Ashton Media
Marketing & Customer Experience Hub

4 things to make data-driven customer engagement actually happen

In November 2014, almost 200 marketers, data analysts, agencies and vendors gathered at the Cypress Lakes Resort in the Hunter Valley for the second annual Data Strategy Symposium run by Ashton Media.

In today’s post, we present the highlights adapted from the presentation given by Kuba Tymula, CEO and Managing Director, Data@Ogilvy.

Kuba talks about the ‘3Rs’ of customer-led marketing – the right message to the right customer at the right time – and the four layers you need to tackle in order to make 3R happen. Kuba also reveals why 3R is an opportunity way to change the transactional approach to relationship marketing.

Kuba Tymula presentation

The 3R approach – Right message to the right customer at the right time

3R is important because it makes money. It’s the best and fastest way to really commercialise the data that you have. What I’m going to be talking to you about is not just the data, but the things surrounding it that you need to make happen before you can successfully make money out of data.

Using a sporting analogy, my personal best using the 3R approach was $350 million – that’s the incremental growth achieved for a bank in the U.S. about three years ago, over a period of two years with some very humble beginnings.

□ □ □

:: GIVEN TASK 1 ::
From the post on data-driven customer engagement, list every group the text says gathered for the Data Strategy Symposium.
:: GIVEN TASK 2 ::
Translate this sentence from the post on data-driven customer engagement into Spanish: "3R is important because it makes money."
The material that follows is separate from the post above.

:: DATASET CONTENT ::
□ □ □

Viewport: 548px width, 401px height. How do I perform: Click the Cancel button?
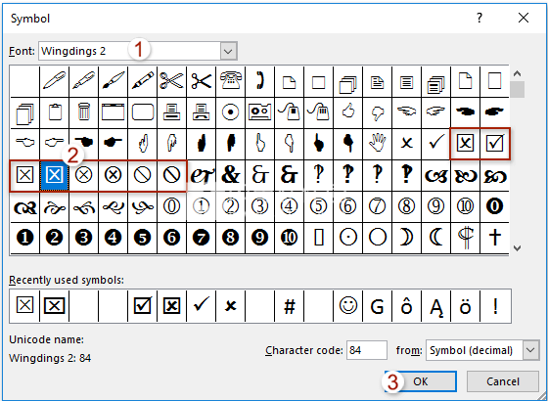pyautogui.click(x=503, y=381)
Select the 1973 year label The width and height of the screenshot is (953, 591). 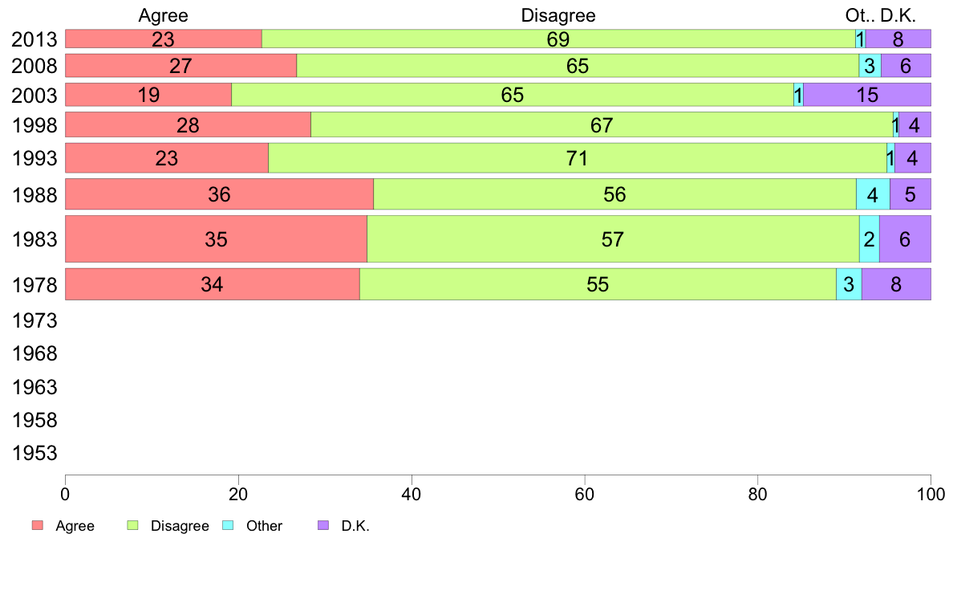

□ □ □

:: COMPLETE ANSWER 1 ::
- Marketers
- Data analysts
- Agencies
- Vendors

:: COMPLETE ANSWER 2 ::
El 3R es importante porque genera dinero.